However, despite the use of mercy measures, Fitch warned that possession claims will inevitably increase as a recessionary period with rising unemployment will affect weaker borrowers, for whom no reasonable forbearance option may be available.

CNBC recently reported that hundreds of residential mortgage deal offers in the UK have been pulled after financial markets went into turmoil last week.

HSBC and Santander have reportedly paused their mortgage product offerings.

CNBC pointed to data from comparison site Moneyfacts, which showed 935 mortgage products were pulled from the market on Tuesday (27 September), according to data from money.
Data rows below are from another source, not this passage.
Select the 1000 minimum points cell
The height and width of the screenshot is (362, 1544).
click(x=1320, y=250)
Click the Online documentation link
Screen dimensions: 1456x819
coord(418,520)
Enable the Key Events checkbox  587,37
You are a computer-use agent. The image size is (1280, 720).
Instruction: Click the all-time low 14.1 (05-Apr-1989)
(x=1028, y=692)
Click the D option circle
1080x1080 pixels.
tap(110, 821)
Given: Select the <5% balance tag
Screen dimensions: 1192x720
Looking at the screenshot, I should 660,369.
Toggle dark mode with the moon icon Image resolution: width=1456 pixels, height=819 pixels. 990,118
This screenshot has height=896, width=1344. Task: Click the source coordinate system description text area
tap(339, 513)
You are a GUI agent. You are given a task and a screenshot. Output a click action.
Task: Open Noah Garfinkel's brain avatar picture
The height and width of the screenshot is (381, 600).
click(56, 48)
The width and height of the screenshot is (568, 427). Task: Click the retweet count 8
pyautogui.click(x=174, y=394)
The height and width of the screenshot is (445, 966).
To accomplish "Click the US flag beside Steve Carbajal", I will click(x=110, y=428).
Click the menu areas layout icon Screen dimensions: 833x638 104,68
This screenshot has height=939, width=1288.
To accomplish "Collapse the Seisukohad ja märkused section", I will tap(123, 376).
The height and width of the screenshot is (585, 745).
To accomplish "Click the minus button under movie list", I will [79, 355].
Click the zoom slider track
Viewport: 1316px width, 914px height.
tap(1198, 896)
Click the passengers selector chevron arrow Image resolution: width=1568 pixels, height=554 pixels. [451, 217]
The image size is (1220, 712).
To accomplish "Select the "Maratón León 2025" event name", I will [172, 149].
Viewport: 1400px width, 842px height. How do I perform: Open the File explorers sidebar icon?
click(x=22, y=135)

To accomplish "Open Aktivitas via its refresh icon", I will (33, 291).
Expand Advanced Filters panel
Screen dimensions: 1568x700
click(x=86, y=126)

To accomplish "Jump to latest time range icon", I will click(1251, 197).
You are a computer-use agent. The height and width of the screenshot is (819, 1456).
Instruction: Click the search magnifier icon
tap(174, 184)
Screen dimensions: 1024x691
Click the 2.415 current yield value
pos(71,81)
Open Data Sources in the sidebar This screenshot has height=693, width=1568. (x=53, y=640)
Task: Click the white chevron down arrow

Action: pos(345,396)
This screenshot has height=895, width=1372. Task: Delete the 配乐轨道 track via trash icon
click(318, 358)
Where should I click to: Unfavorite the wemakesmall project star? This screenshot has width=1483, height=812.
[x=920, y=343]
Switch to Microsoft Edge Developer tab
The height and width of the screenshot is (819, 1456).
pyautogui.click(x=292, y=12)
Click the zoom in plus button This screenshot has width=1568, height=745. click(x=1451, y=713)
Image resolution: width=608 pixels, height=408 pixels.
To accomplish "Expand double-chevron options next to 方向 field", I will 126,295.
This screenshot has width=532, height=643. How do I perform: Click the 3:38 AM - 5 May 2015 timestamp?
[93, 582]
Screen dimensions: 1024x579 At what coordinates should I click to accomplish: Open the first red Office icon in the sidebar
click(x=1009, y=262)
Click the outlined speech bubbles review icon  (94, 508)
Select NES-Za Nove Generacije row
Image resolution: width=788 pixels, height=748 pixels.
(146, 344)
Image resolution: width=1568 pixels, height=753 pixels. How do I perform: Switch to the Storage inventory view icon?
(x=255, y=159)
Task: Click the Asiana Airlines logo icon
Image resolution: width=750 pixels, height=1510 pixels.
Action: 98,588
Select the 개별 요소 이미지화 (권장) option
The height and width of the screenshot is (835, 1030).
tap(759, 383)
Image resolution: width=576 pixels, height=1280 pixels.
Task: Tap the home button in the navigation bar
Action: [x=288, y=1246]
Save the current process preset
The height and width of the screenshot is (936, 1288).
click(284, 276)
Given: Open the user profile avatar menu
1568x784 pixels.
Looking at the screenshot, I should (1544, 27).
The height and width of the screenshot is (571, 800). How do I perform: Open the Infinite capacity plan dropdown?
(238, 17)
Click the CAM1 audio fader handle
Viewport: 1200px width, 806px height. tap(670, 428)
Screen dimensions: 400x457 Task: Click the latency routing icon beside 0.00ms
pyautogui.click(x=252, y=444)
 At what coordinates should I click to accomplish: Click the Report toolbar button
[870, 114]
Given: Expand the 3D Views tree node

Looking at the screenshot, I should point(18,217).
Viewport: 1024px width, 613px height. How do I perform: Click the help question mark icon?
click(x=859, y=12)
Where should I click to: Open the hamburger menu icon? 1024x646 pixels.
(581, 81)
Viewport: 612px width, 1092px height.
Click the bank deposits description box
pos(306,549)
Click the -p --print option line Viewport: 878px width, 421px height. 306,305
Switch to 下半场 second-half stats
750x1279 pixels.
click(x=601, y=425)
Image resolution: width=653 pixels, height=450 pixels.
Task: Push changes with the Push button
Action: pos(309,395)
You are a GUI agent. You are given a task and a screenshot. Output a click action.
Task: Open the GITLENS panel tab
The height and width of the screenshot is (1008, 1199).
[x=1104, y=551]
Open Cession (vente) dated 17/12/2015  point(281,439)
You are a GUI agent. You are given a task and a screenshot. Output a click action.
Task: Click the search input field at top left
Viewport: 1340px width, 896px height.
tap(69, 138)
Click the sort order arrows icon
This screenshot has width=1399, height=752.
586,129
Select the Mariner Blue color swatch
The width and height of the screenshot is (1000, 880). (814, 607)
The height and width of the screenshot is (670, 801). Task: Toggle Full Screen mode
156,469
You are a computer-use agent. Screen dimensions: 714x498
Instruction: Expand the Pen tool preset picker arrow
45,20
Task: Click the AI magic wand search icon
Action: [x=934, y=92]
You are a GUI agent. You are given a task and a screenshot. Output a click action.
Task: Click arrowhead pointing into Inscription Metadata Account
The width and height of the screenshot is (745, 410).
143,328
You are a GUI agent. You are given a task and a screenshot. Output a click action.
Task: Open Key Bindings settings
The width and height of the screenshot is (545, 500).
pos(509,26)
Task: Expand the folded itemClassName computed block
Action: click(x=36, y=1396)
The company said this was the largest daily drop on record.

The Bank of England has intervened by initiating an out-of-cycle bond-buying program at a time when most central banks are winding down their quantitative easing efforts.

Delivering a dinner speech in Belfast on Thursday (29 September), Bank of England chief economist Huw Pill said the UK’s Financial Policy Committee (FPC) had identified a market segment where “orderly re-pricing threatened to descend into market dysfunction”

“Specifically, the long-end of the gilt market — where government bonds with maturities above 20 years trade,” he said.

“While much effort has been made to deepen our understanding of and ability to respond to market dislocation since the global financial crisis, the emergence of these problems suggests the Bank and wider central banking community still have some work to do in throwing light on and building resilience in some of the shadow-ier parts of the non-bank financial sector, as emphasised by my colleagues on the FPC and internationally in the FSB.”